You now know the general basics behind storytelling, so let’s break down what you need to do to successfully harness this tool for your organization. To start telling stories for your nonprofit, you’ll need to:

  1. Know your audience: Think of your audience as your roadmap. By understanding the concepts that attract and resonate with them, you can dictate your storytelling decisions to ensure you are hitting those key points. For example, if your audience is middle-aged professionals, chances are you won’t be creating dance Tik-Toks to resonate with them. A great way to get to know your audience and outline where and how they communicate is creating written personas for them. You can learn more about the importance of persona’s with this
  2. Decide your story’s purpose: Set a goal for what you are trying to accomplish by telling your story and decide what your call-to-action will be. Goals can include getting people to donate or buy tickets for an event you are hosting, spreading awareness about your organization or showcasing a successful project your organization completed.
  3. Choose a story medium: Knowing the format of your story will help you outline the different components you will need to create it. For example, if you are writing a blog, you will need longform copy written. If you are speaking in a presentation, you will need to create a PowerPoint with visuals and concise information. Whatever medium you choose will dictate the items you need to create it – copy, graphics, video footage, etc.
  4. Plan and structure your story: Create a detailed outline through things like storyboards, wireframes or PowerPoint presentations. This structure will help you keep the original vision and goals intact as you go through the creation process.

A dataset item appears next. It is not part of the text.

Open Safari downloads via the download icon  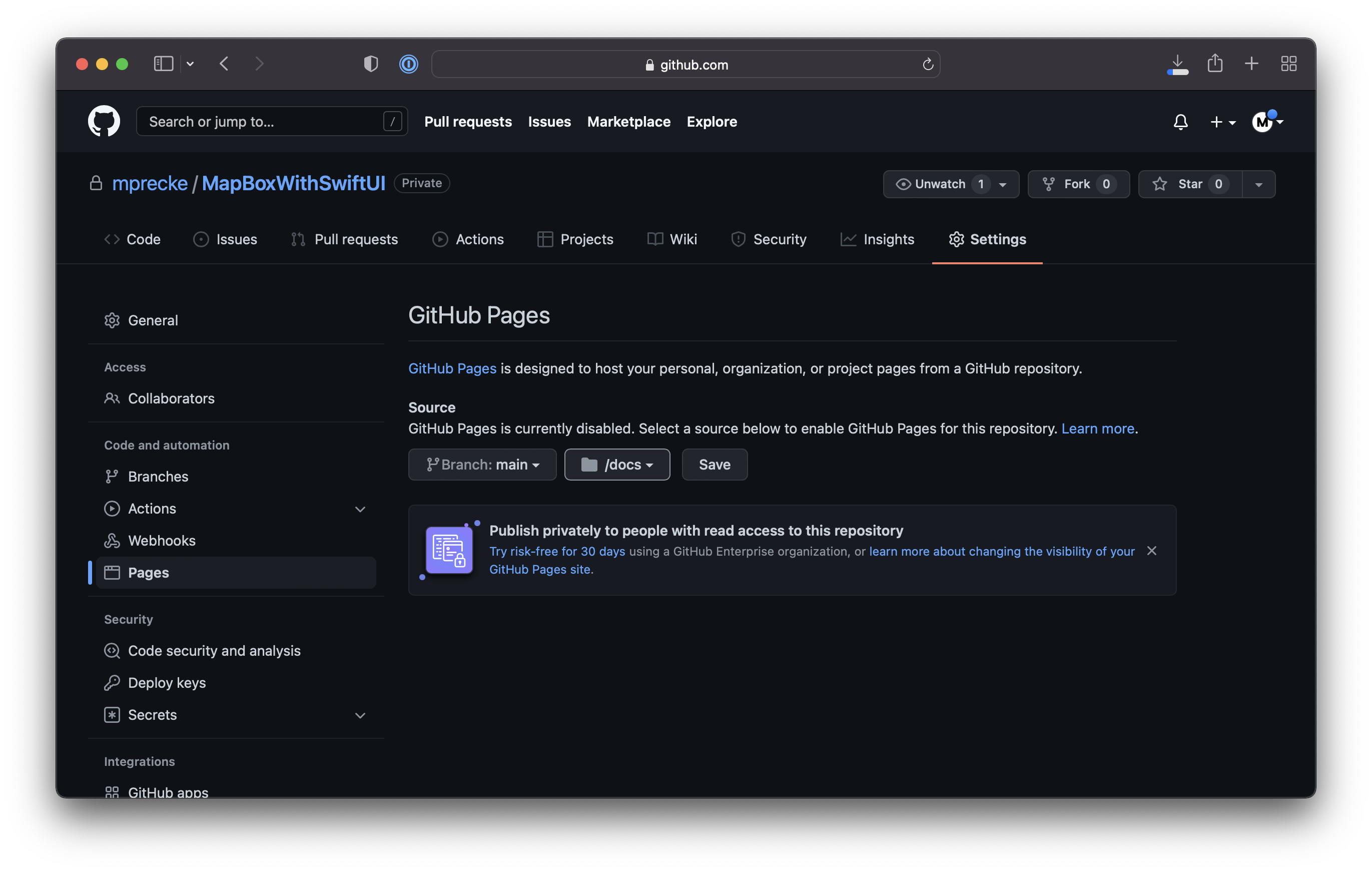coord(1178,64)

Where to start telling your stories

Once you have an idea of the stories you want to tell and the goals behind them, it is time to start sharing them with your audiences. And if you want more insight into some of the platforms below and what they are best used for, check out this blog!

You can tell your nonprofit’s stories on:

  • Your website: Include content on your homepage, about page, staff page and your blog (if you have one). On these pages, you can implement short video content and photos to help make your site more dynamic and less text heavy. Visuals are always great for helping to tell a story.
  • Facebook, Instagram, X (formerly known as Twitter) and TikTok: Content on these platforms should be kept short, sweet and attention-catching for optimal performance. Facebook and Instagram content can be made up of photos with captions, <60 second videos and 15-30 second Reels. For X, content can include photos with brief captions and videos around 20 seconds. You can post photos of your organization at work, short highlight videos of an event you held, infographics that display key data about your nonprofit like numbers served and facts about what it is your organization does. For TikTok, focus on very short videos, around 10-20 seconds long that lead with a hook and include some kind of CTA to get your viewers involved.
  • YouTube: This platform is great for longer video content where you have more information to share. These can be videos where you interview the people you serve or showcase more in-depth data and facts about your organization and the work that you do. YouTube can also be a good place to post shorter content with Shorts. These quick videos are 60 seconds or under so content should be catchy, dynamic and well branded so viewers recognize you.
  • Email newsletters: Emailing your constituents helps keep them up to date with the goings on of your organization so they feel involved and included. But make sure the content you share is relevant and interesting and be careful not to have newsletters that are bogged down by lots of copy.
  • Traditional media: This includes things like annual reports, update letters, event invitations, etc. It is important to use graphics and high-quality photos to demonstrate your story through traditional media, as this keeps things eye-catching and easy to read.

Using storytelling in your marketing, no matter what platform you choose to use, will help your nonprofit develop deeper connections with your constituents and help you accomplish your organizations goals!